Delphine Coindet — Le Crédac, Ivry
Les œuvres, pour la plupart sculpturales, de Delphine Coindet interrogent depuis vingt ans les codes de la représentation, confrontant l’art au design et questionnant sa représentation. Dix ans après La Belle Hypothèse, l’artiste revient au Crédac avec Modes & usages de l’art.
Une utopie qui se retrouve également dans le geste d’une création en série d’objets uniques. Plus encore donc qu’une exploration des matériaux et des formes, l’art de Delphine Coindet impose le recul face à son mode de production, comme elle le rappelle elle-même : « Je crois aussi que l’adéquation entre le processus de fabrication et sa forme aboutie est pour beaucoup dans la pertinence et la singularité d’un objet. » Charriant avec elles leur simplicité formelle, les œuvres de Modes et usages de l’art opèrent un dialogue entre objet d’art et objet utilitaire. Ainsi, face au verre, l’artiste dresse des « portraits » d’héroïnes réalisés à partir de collages autour d’éventails. Leurs titres évocateurs (Cassandre, Diane, Psyché) soulignent la tension d’un projet visant à « figurer » un mythe à travers un objet décliné. La seconde salle a, quant à elle, des allures de lobby où des sculpture de bois comme autant de porte-manteaux en lévitation côtoient des chapeaux melon suspendus dans les airs. Difficile de ne pas voir ici une allusion directe au surréalisme de Magritte et à sa réflexion avant-gardiste au sujet d’un monde dominé par ses objets. Dépouillés de leur fonctionnalité, les chapeaux en verre ne sont plus portés mais « supportés » par des fils et révèlent la pureté de leur forme, par opposition au à l’irrégularité du monde extérieur. Symboles de la rationalisation humaine, ils partagent également par métaphore filée l’exposition entre ce « dehors » peuplé d’éventails et d’architectures et l’espace domestique que construira la troisième salle. À leur côté, une silhouette effondrée ne se regardera jamais plus dans le miroir « œil de sorcière » accroché au mur.
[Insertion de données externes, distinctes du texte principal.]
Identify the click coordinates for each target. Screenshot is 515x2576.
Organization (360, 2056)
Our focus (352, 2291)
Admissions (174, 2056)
De ce paysage surréel émerge une étrange atmosphère d’abandon, écho à la contradiction essentielle du titre de la salle, « Narcisse et les autres », ou la nécessaire perte d’équilibre de l’être humain dans ce passage de l’intime au collectif, et inversement.
Ce sont ainsi des cordes peintes qui accueillent le visiteur dans une dernière salle où les murs, ornés de planches du « calendrier anarchiste » de l’artiste offrent un écho jubilatoire aux posters de motivation qui peuplent nos intérieurs professionnels et intimes. Ici, dans cette rencontre entre « physique et spiritualité », tout porte à la réflexion. Les cordes colorées renvoient aux jeux sportifs autant qu’aux couleurs primaires de De Stijl ou du Bauhaus, mais créent également un motif de spatialisation souple, une succession de lignes mentales, à l’opposée des frontières matérielles des objets. Enfin une sculpture supportant une boule d’exercice de Pilates fait se rejoindre avec humour le triomphe du corps « en forme » avec la sacralité de la forme sphérique qui aurait tout d’un monument minimal pour architecture utopique.
En alternant ainsi une mise en scène colorée et des environnements âpres, Delphine Coindet installe au Crédac un univers ambigu où les manques et autres « défauts » parlent, où l’histoire se raconte aussi bien à travers le visible que dans ce qui lui permet d’exister et, in fine, d’être utilisée.